_TASK OBJECTIVE:_ In the data that follows, every line containing the word "computer" should be returned.

Stored records
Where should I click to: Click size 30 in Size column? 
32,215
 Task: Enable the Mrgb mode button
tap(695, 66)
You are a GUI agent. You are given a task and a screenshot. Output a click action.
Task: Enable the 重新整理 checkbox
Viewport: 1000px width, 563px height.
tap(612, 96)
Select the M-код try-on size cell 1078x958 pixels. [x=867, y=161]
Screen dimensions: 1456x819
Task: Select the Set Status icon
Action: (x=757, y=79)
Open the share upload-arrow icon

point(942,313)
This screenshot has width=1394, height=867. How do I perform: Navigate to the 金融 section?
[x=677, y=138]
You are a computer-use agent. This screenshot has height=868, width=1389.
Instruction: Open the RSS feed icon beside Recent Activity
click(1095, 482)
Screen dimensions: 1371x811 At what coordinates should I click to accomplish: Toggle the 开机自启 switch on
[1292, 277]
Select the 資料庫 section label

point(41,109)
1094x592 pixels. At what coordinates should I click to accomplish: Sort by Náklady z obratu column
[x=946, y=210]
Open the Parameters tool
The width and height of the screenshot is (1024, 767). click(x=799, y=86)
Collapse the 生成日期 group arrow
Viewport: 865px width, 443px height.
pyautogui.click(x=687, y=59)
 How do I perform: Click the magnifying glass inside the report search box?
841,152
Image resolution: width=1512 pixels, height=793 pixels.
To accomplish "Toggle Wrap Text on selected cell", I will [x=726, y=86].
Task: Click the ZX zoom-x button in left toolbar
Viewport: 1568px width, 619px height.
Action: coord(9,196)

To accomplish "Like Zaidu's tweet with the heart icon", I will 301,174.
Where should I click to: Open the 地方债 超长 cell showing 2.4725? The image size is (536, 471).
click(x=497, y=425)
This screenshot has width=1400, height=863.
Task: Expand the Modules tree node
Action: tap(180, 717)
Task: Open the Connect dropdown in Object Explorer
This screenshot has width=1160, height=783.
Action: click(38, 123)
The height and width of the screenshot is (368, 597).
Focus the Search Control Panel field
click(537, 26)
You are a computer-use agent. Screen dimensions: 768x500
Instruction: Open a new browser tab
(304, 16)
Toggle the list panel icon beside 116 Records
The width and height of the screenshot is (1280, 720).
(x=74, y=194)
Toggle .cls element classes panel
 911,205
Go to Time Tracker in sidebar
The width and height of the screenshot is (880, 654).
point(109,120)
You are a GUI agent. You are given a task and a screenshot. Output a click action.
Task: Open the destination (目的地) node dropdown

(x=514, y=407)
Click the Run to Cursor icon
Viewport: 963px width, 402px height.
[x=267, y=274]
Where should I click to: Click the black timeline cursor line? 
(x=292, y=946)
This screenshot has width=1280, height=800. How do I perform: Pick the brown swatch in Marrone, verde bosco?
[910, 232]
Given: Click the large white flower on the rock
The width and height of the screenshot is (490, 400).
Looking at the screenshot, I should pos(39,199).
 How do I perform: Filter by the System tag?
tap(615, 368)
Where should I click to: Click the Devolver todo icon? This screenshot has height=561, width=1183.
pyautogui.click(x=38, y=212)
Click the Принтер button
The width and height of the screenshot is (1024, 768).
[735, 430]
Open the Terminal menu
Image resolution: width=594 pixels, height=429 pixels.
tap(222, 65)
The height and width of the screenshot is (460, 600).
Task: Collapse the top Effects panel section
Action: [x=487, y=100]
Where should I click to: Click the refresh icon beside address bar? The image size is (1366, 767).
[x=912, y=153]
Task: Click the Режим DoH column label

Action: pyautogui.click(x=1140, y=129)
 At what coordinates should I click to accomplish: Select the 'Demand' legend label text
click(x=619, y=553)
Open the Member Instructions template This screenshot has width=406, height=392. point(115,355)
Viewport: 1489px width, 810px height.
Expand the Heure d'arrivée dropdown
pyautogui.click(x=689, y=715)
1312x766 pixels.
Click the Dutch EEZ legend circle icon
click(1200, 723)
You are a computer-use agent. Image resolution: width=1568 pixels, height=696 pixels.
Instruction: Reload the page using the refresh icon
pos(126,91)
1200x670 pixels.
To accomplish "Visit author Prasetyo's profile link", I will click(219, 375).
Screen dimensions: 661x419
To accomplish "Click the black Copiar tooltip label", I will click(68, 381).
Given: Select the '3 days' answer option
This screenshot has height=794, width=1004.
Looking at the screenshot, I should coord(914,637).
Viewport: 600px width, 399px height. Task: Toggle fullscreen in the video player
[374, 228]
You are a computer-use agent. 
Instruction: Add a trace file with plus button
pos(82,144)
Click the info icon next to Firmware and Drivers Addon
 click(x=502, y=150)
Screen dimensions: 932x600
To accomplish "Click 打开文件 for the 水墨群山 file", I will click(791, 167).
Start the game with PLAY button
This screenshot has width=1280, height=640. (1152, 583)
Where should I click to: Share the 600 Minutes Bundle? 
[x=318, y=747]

_RESULT BELOW:_
You are a computer-use agent. This screenshot has height=868, width=1389.
You are a computer-use agent. Screen dimensions: 768x500
You are a computer-use agent. Image resolution: width=1568 pixels, height=696 pixels.
You are a computer-use agent. 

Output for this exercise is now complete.